▸ **Entries shown**
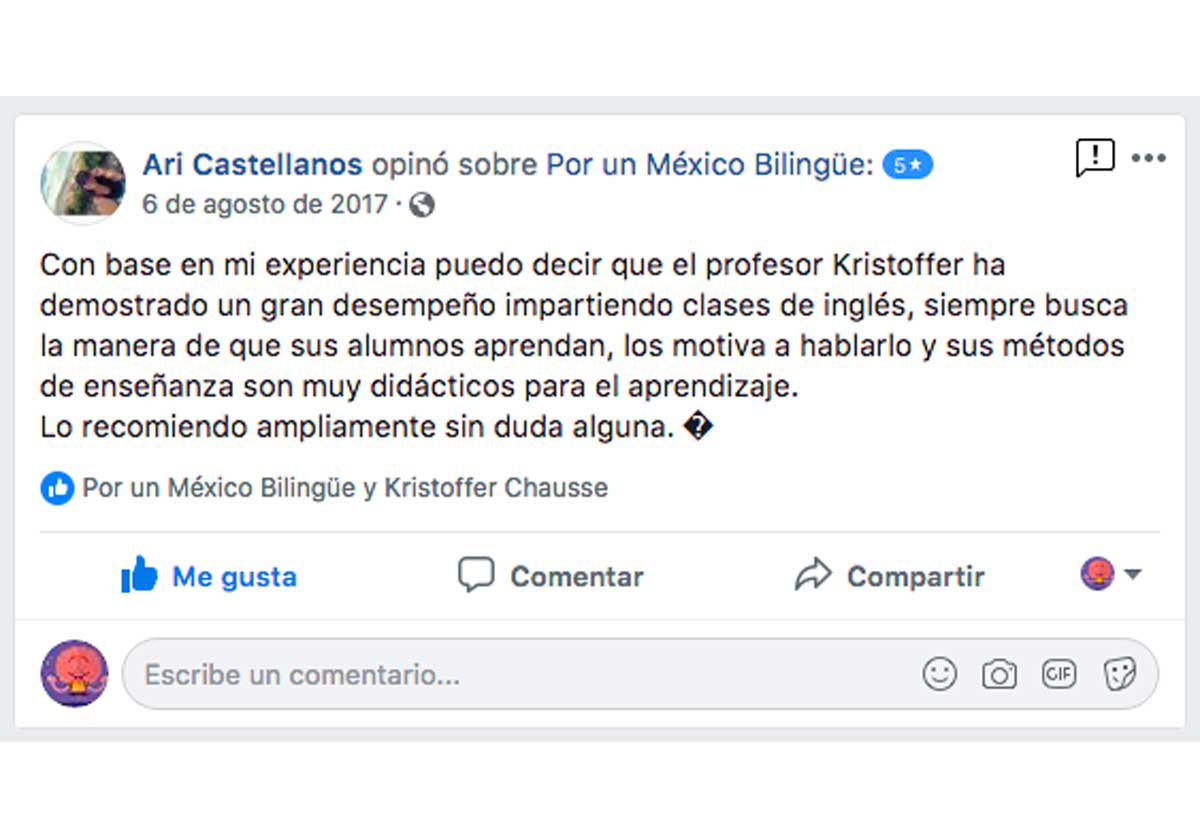Click Ari Castellanos profile picture
The height and width of the screenshot is (838, 1200).
83,185
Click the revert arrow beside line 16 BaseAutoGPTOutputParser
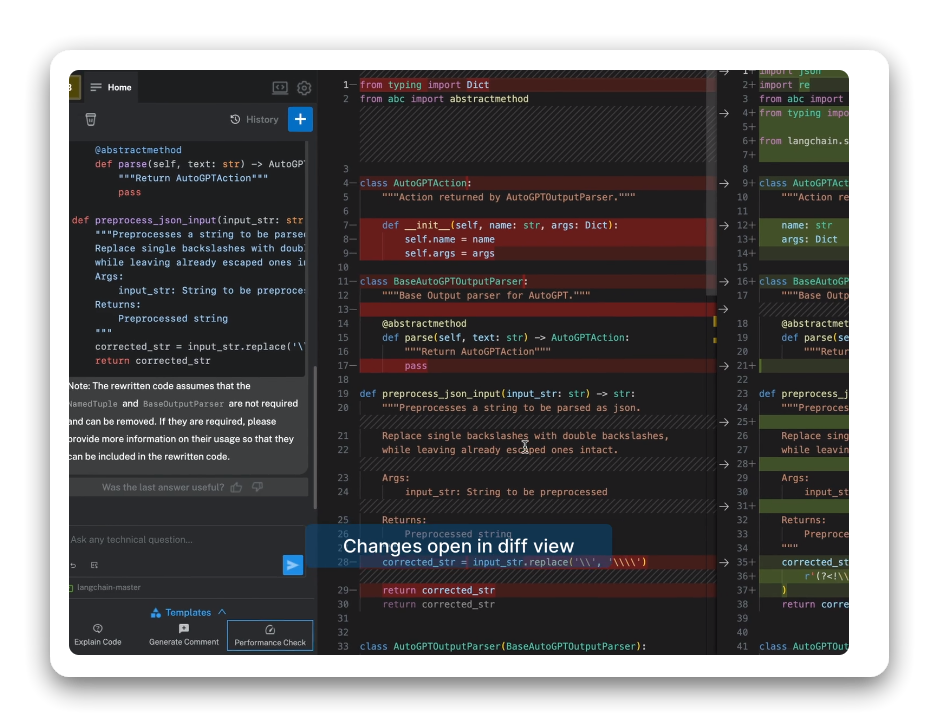939x727 pixels. coord(724,282)
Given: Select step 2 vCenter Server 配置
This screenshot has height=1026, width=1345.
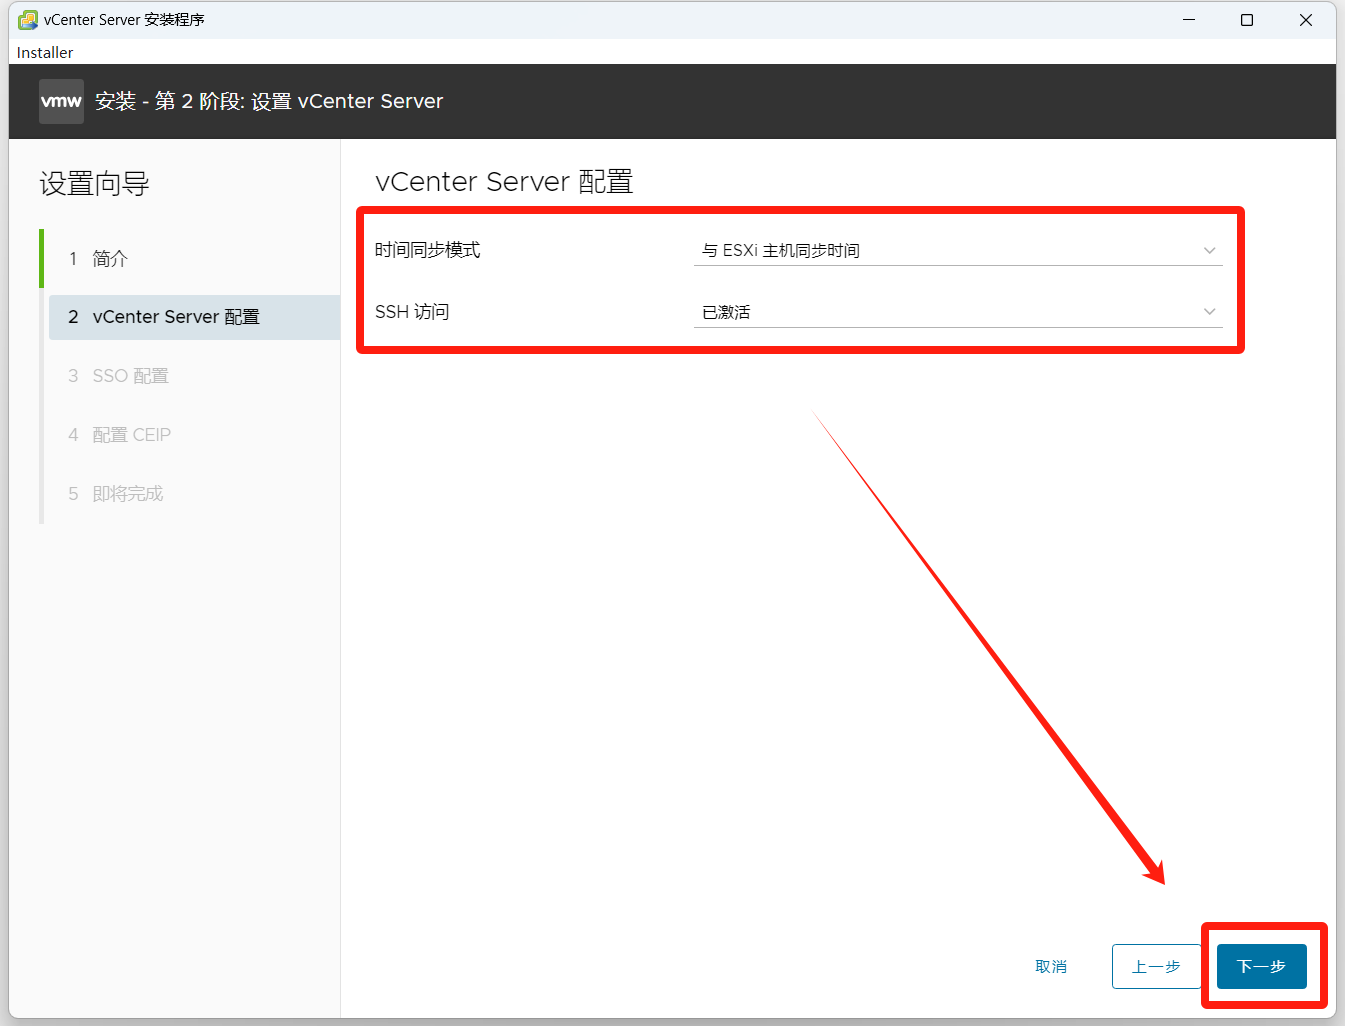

▸ **Directions for this task**
Transcribe every line of the entries above verbatim, omitting the pictures.

▸ **Answer to this exercise**
Click Ari Castellanos profile picture
The height and width of the screenshot is (838, 1200).
83,185
Click the revert arrow beside line 16 BaseAutoGPTOutputParser
939x727 pixels. coord(724,282)
Given: Select step 2 vCenter Server 配置
This screenshot has height=1026, width=1345.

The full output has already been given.